Comment ne pas être étonné que localement et sur notre diocèse, la clôture de l’année sainte de la miséricorde se vive, somme toute, d’une façon assez discrète ?
Est-ce le propre de tous ces thèmes qui nous mobilisent un temps, puis sont remplacés par un autre slogan ? Est-ce, peut-être, qu’il nous a été difficile de vivre cette année sainte, de l’appréhender sur une si longue durée ? Nous pourrions continuer ce questionnement, mais cela risque de n’être que du bavardage !

Je préfère croire que la grâce de l’année sainte ne se mesure pas de façon humaine. Nous allons en goûter et en découvrir les fruits dans les mois et les années à venir :
 tout du moins si nous sommes vraiment en chemin pour connaître et aimer Dieu de mieux en mieux,
 tout du moins si nous cherchons réellement à transmettre la Bonne Nouvelle du Salut à ceux et celles qui nous entourent.

Accueillons quelques paroles du Pape François dans la Bulle d’induction « Le Christ est le visage de la miséricorde du Père » : « Il y a des moments où nous sommes appelés de façon encore plus pressante, à fixer notre regard sur la miséricorde, afin de devenir nous aussi signe efficace de l’agir du Père. n°3
Combien je désire que les années à venir soient comme imprégnées de miséricorde pour aller à la rencontre de chacun en lui offrant la bonté et la tendresse de Dieu ! Qu’à tous, croyants ou loin de la foi, puisse parvenir le baume de la miséricorde comme signe du Règne de Dieu déjà présent au milieu de nous.

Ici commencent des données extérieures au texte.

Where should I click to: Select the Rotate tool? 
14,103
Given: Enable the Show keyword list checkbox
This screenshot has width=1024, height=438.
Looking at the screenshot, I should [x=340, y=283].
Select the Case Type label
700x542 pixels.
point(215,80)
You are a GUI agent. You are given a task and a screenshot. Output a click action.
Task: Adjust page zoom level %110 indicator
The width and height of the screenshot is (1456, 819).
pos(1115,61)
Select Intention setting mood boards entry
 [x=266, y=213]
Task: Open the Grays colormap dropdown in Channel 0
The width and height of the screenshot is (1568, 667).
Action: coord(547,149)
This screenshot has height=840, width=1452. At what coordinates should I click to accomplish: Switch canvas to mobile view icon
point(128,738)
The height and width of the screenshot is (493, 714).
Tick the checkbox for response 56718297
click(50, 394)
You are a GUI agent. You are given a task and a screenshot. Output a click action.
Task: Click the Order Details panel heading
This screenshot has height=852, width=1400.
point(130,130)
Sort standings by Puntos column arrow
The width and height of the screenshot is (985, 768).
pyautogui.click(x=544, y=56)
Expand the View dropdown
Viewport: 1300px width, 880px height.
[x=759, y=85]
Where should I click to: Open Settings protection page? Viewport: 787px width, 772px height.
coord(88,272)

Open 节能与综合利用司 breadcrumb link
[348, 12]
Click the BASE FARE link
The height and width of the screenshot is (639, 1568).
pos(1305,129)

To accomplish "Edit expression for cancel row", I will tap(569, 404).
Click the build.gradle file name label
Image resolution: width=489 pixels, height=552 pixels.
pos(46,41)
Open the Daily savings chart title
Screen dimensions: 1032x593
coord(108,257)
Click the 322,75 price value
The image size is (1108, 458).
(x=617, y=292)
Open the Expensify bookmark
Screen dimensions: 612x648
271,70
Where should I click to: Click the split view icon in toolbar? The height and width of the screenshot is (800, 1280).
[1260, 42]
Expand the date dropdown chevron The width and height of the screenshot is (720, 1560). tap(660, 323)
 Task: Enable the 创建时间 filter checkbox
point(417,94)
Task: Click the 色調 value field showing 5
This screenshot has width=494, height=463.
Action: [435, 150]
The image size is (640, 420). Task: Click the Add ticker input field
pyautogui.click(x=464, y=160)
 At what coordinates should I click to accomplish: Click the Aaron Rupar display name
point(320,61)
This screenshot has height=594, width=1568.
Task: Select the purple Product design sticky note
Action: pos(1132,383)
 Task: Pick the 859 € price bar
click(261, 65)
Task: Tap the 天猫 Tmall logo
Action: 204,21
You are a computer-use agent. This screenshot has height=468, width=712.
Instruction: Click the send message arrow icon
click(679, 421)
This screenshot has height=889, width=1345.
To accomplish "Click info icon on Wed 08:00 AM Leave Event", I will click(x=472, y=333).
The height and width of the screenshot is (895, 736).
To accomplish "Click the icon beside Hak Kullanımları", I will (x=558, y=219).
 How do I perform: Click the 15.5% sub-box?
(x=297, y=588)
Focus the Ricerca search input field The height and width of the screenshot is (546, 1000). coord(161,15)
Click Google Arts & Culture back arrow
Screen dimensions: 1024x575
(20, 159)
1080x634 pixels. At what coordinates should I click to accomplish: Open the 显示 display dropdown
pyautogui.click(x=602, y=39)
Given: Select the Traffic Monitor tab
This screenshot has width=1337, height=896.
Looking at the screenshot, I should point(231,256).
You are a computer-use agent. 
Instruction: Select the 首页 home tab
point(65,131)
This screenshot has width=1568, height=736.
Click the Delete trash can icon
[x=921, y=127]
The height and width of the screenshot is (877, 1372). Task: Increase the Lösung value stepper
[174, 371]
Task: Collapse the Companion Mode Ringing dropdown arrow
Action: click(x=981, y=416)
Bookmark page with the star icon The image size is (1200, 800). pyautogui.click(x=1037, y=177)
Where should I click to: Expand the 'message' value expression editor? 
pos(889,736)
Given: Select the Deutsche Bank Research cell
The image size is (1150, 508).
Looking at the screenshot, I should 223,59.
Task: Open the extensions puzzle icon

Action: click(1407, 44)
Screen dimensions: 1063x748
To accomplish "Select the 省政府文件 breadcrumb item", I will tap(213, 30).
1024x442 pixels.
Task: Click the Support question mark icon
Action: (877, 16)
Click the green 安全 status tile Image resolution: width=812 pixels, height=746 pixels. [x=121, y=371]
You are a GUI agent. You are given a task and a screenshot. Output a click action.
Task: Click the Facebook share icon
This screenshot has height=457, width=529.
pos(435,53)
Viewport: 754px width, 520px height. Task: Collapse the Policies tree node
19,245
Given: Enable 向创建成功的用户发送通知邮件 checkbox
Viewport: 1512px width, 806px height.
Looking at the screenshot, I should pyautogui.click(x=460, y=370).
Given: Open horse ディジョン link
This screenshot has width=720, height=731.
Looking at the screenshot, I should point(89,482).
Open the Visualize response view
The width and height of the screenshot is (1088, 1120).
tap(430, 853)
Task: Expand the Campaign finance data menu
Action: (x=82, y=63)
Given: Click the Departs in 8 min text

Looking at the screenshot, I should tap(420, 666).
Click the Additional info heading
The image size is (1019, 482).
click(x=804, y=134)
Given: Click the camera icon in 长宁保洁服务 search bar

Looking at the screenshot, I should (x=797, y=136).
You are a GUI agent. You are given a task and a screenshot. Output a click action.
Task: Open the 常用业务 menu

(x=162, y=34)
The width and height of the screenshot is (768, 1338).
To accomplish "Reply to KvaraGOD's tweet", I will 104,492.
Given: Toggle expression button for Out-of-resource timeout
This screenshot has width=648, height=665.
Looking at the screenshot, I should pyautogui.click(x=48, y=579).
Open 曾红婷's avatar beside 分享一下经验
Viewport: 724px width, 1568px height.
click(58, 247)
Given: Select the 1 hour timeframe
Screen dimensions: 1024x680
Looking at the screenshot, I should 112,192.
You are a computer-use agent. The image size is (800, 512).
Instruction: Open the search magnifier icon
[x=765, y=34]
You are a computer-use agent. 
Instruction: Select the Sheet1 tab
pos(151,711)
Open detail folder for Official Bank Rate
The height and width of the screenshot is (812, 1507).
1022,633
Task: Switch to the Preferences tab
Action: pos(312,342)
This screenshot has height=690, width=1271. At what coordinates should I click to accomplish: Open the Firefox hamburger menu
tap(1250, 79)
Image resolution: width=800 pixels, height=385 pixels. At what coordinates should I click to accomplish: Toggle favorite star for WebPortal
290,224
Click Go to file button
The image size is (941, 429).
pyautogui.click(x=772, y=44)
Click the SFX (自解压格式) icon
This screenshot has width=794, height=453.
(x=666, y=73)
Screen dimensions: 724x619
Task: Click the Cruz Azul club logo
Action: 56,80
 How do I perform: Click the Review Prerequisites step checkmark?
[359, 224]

N° 6.
La miséricorde de Dieu est sa responsabilité envers nous. N° 9.
L’Eglise « vit un désir inépuisable d’offrir la miséricorde ». N° 10.
Là où l’Eglise est présente, la miséricorde du Père doit être manifeste... là où il y a des chrétiens, quiconque doit pouvoir trouver une oasis de miséricorde. N°13.
Avec conviction, remettons au centre le sacrement de la Réconciliation, puisqu’il donne à toucher de nos mains la grandeur de la miséricorde. N° 17.
La justice de Dieu est la miséricorde accordée à tous comme une grâce venant de la mort et de la résurrection de Jésus-Christ. La Croix du Christ est donc le jugement de Dieu sur chacun de nous et sur le monde, puisqu’elle nous donne la certitude de l’amour et de la vie nouvelle. N° 21 ».